Tulsa storm update

It’s been a long week here in Oklahoma. Saturday night, we had a big storm move through Green Country, officially classified a derecho afterwards. A 20 mile storm front, containing sustained 80-90 mph winds, wreaked havoc on Tulsa. The storm damage was widespread, and here we are almost a week later still without power as crews from all the country work on downed lines and trees all over the city.

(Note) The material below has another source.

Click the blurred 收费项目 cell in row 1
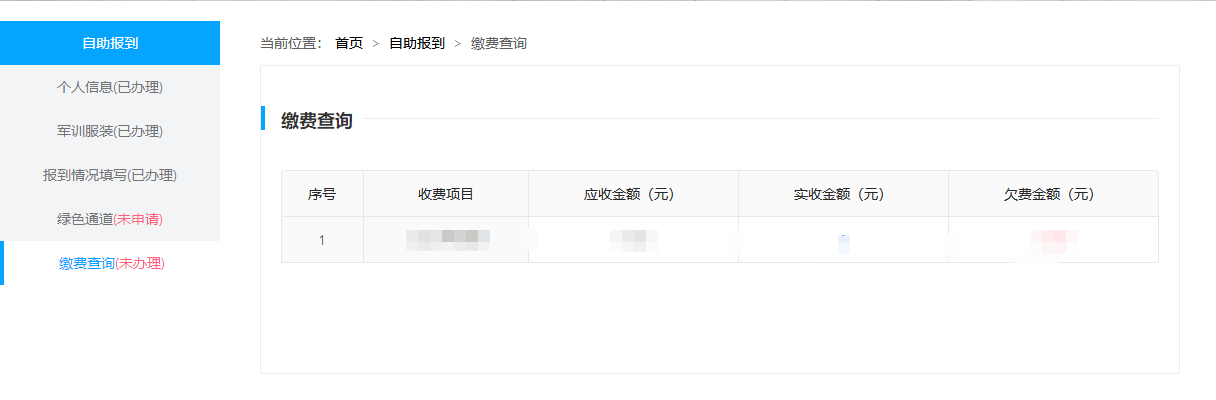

I’ve come to the end of prewritten posts to keep things going here, so things may slow down here this weekend. We’re estimated to have power back tomorrow so fingers are crossed we’ll be back home and back to normal soon.

The Politics of Charity

For those that don’t know, I do have a Substack newsletter, where I write longer pieces and essays that go straight to your email inbox. Currently, I am in the midst of a longer series examining Stanley Hauerwas’ essay “The Politics of Charity”, from his book Truthfulness and Tragedy. The essay takes on the idea that Christian political action must take on the priorities of the world, or in Hauerwas’ construction, the myth that Christians have any obligation to be effective political actors. In my essays, I am unpacking Hauerwas a bit and drawing some connections to our own time and place, where we have a church beholden to the left and right and obsessed with the political fight between the two. How do we break out of that? I think Hauerwas’ prescription of more charity and less effectiveness is a good place to start. Check it out, and subscribe to my newsletter. It is free!

bookmarks

I’ve read a lot of books over the last couple of years, including a lot of theology. In that reading, I have done a lot of underlining and highlighting and noting and dog-earing, all with some vague intention of return. I suppose it is time to be less vague about that, so expect to see here lots of book quotes and fleeting ideas from me to go with them. Especially featured will be Stanley Hauerwas, as I spent 2020-2021 reading his entire corpus of major works. Consider yourself warned, reader.